**Document extract:**
────────────────

From: | Masahiko Sawada <sawada(dot)mshk(at)gmail(dot)com> |
---|---|
To: | Sergey Prokhorenko <sergeyprokhorenko(at)yahoo(dot)com(dot)au> |
Cc: | "Andrey M(dot) Borodin" <x4mmm(at)yandex-team(dot)ru>, Jelte Fennema-Nio <postgres(at)jeltef(dot)nl>, Michael Paquier <michael(at)paquier(dot)xyz>, Aleksander Alekseev <aleksander(at)timescale(dot)com>, pgsql-hackers mailing list <pgsql-hackers(at)postgresql(dot)org>, Peter Eisentraut <peter(at)eisentraut(dot)org>, Przemysław Sztoch <przemyslaw(at)sztoch(dot)pl>, "David G(dot) Johnston" <david(dot)g(dot)johnston(at)gmail(dot)com>, Mat Arye <mat(at)timescaledb(dot)com>, Matthias van de Meent <boekewurm+postgres(at)gmail(dot)com>, Nikolay Samokhvalov <samokhvalov(at)gmail(dot)com>, Junwang Zhao <zhjwpku(at)gmail(dot)com>, Stepan Neretin <sncfmgg(at)gmail(dot)com> |
Subject: | Re: UUID v7 |
Date: | 2024-11-15 01:44:19 |
Message-ID: | CAD21AoCHpg6a2fLhCRRv5n1eaPH39+Z+z6cS0PR_9C2JmjrHZQ@mail.gmail.com |
Views: | Raw Message | Whole Thread | Download mbox | Resend email |
Thread: | |
Lists: | pgsql-hackers |
On Mon, Nov 11, 2024 at 12:20 PM Masahiko Sawada <sawada(dot)mshk(at)gmail(dot)com> wrote:
>
> On Sat, Nov 9, 2024 at 9:07 AM Sergey Prokhorenko
> <sergeyprokhorenko(at)yahoo(dot)com(dot)au> wrote:
> >
> > On Saturday 9 November 2024 at 01:00:15 am GMT+3, Masahiko Sawada <sawada(dot)mshk(at)gmail(dot)com> wrote:
> >
> > > the microsecond part is working also as a counter in a sense. IT seems fine to me but I'm slightly concerned that there is no guidance of such implementation in RFC 9562.
> >
> > In fact, there is guidance of similar implementation in RFC 9562:
> > https://datatracker.ietf.org/doc/html/rfc9562#name-monotonicity-and-counters
> > "Counter Rollover Handling:"
> > "Alternatively, implementations MAY increment the timestamp ahead of the actual time and reinitialize the counter."
> >
>
> Indeed, thank you.
>
> > But in the near future, this may not be enough for the highest-performance systems.
>
> Yeah, I'm concerned about this. That time might gradually come. That
> being said, as long as rand_a part works also as a counter, it's fine.
> Also, 12 bits does not differ much as Andrey Borodin mentioned. I
> think in the first version it's better to start with a simple
> implementation rather than over-engineering it.
>
> Regarding the implementation, the v30 patch uses only microseconds
> precision time even on platforms where nanoseconds precision is
> available such as Linux. I think it's better to store the value of
> (sub-milliseconds * 4096) into 12-bits of rand_a space instead of
> directly storing microseconds into 10 bits space.

────────────────

**Supplied data:**
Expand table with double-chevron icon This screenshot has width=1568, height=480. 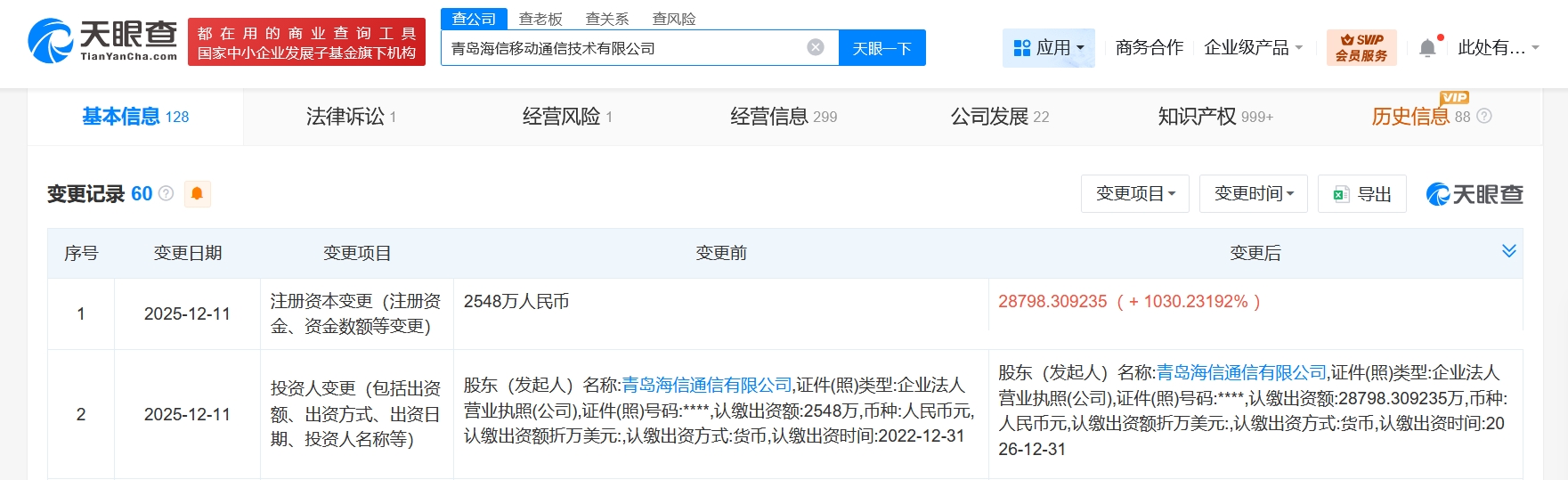click(1508, 251)
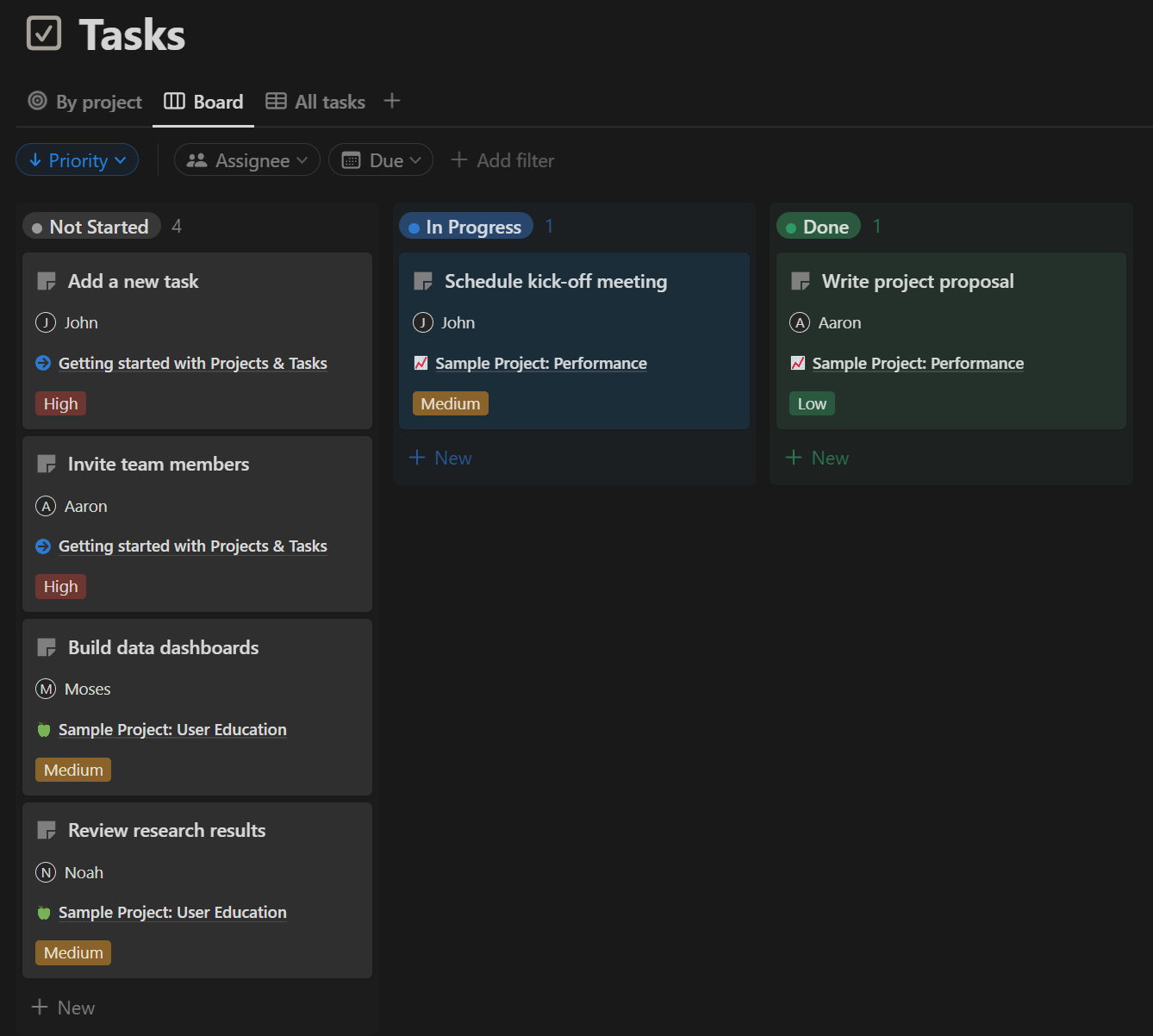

────────────────

In the UUID v7 email:
(a) What is the subject line?
(b) Which RFC contains the "Counter Rollover Handling" guidance?
(c) Which patch version uses only microsecond-precision time even where nanosecond precision is available?

**Task output:**
(a) Re: UUID v7
(b) RFC 9562
(c) The v30 patch